2. Da der Beschluß vom 23. September 2003 in Anwesenheit der Beschwerdeführerin
verkündet worden ist, lief die Frist für die Einlegung der sofortigen Beschwerde am 30.
September 2003 ab (§§ 35 Abs. 1 Satz 1, 311 Abs. 2 StPO). Innerhalb dieser Frist ist bei
Gericht nur der von dem Verteidiger gestellte Kostenfestsetzungsantrag eingegangen.
Er kann nicht als sofortige Beschwerde gegen das Fehlen der Auslagenentscheidung in
dem Beschluß vom 23. September 2003 behandelt werden.
Ob ein innerhalb der Beschwerdefrist eingegangener Kostenfestsetzungsantrag als
sofortige Beschwerde gegen eine unterbliebene Auslagenentscheidung auszulegen ist,
ist umstritten. Die Rechtsprechung bejaht die Frage zum Teil (vgl. OLG Düsseldorf GA
1990, 267, 268; OLG Stuttgart StV 1993, 651; KG, 4. Strafsenat, Beschlüsse vom 25.
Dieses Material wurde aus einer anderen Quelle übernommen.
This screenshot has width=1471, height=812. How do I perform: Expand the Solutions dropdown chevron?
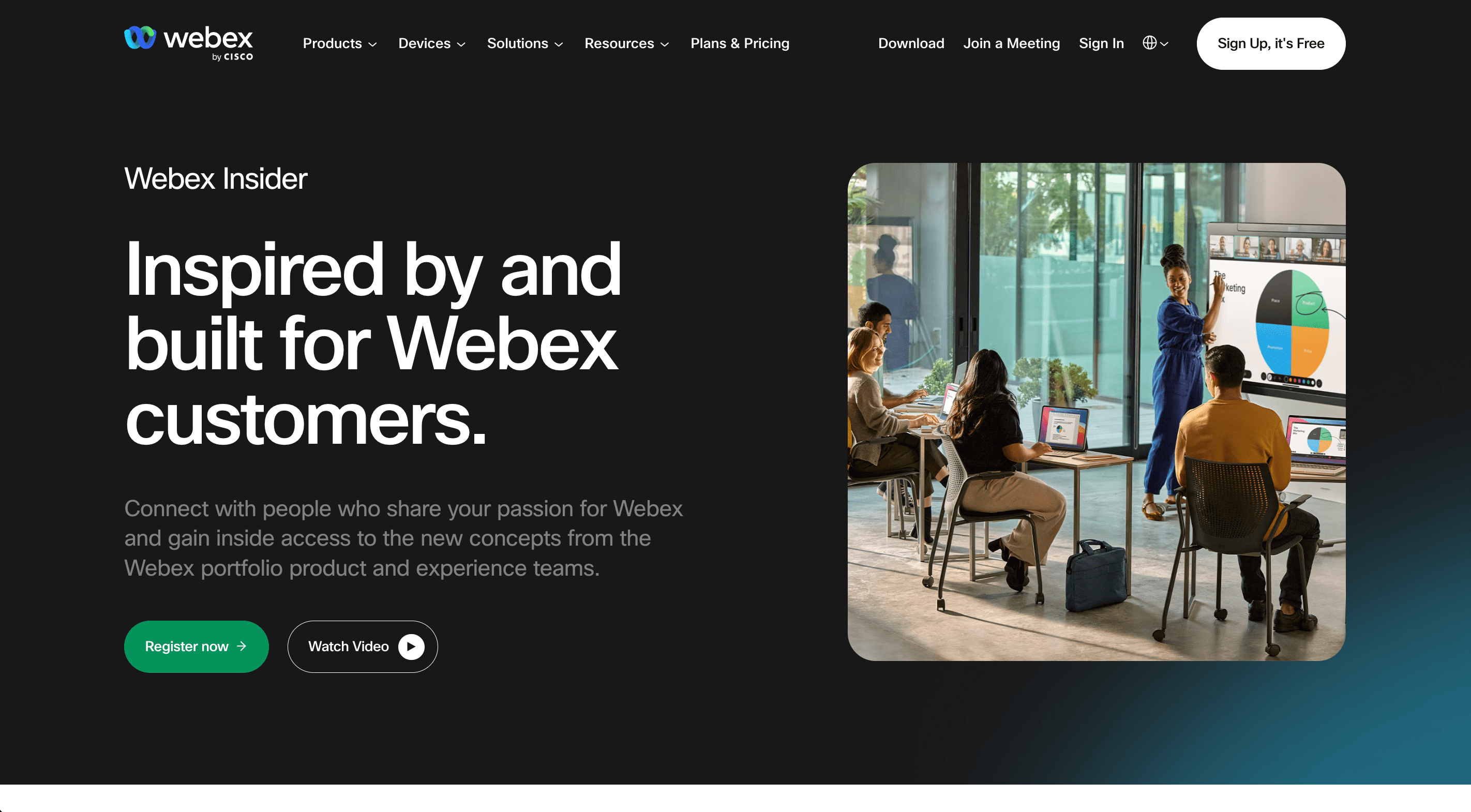[x=559, y=44]
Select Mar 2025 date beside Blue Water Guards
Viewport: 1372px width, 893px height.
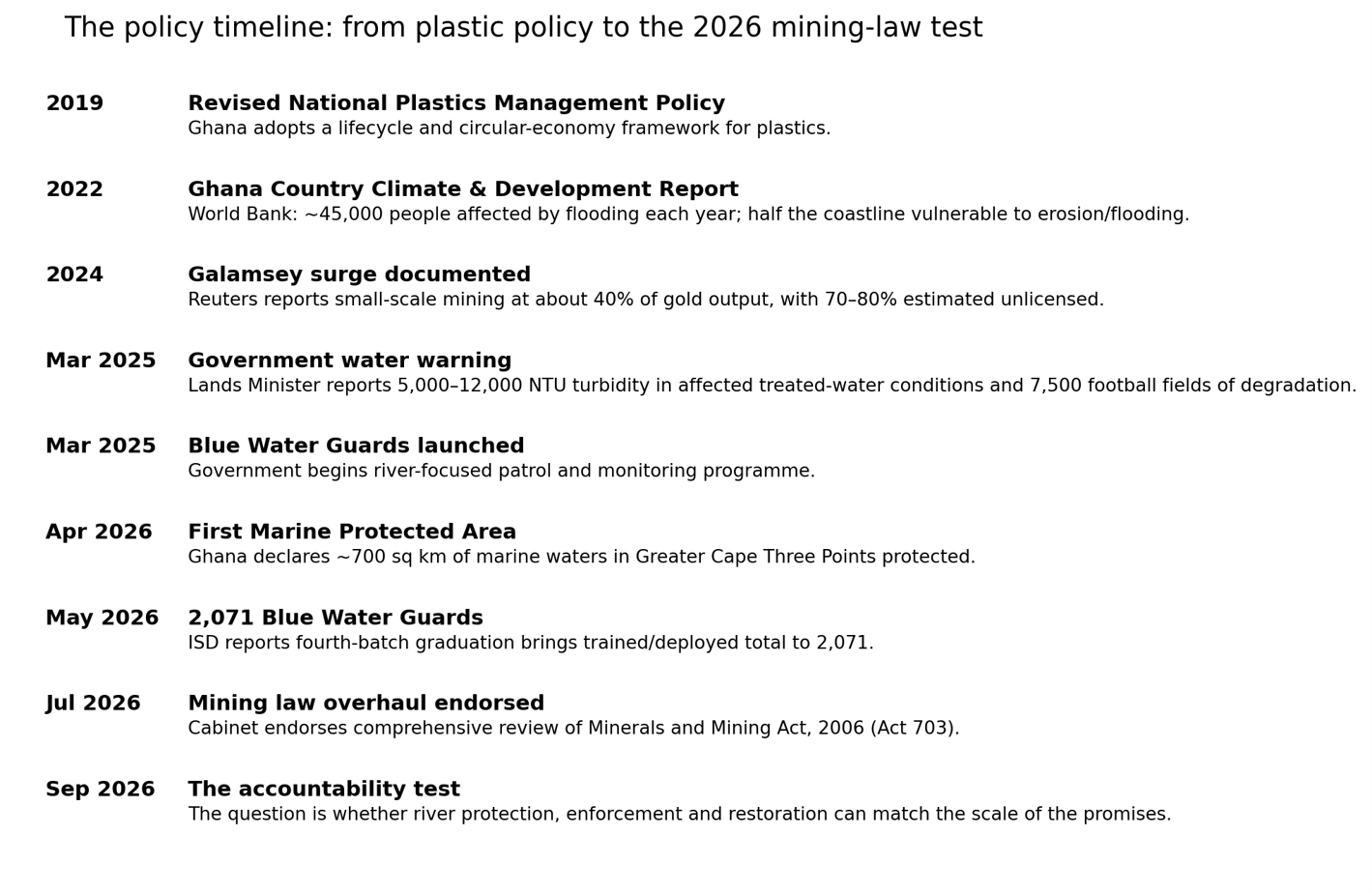click(101, 446)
September 1995 – 4 Ws 190/95 – und 27. März 2002 – 4 Ws 56/02 –). Zur Begründung
wird in den Entscheidungen darauf hingewiesen, daß der Freigesprochene mit seinem
Kostenfestsetzungsantrag das Ziel verfolge, die ihm nach dem Kostenrecht
zustehenden Auslagen zu erhalten. Da er sein Begehren erfolgreich nur mit dem
Rechtsmittel der sofortigen Beschwerde gegen die unterlassene Auslagenentscheidung
durchsetzen könne, sei der Antrag gemäß § 300 StPO als sofortige Beschwerde gegen
den Kostenfestsetzungsbeschluß auszulegen.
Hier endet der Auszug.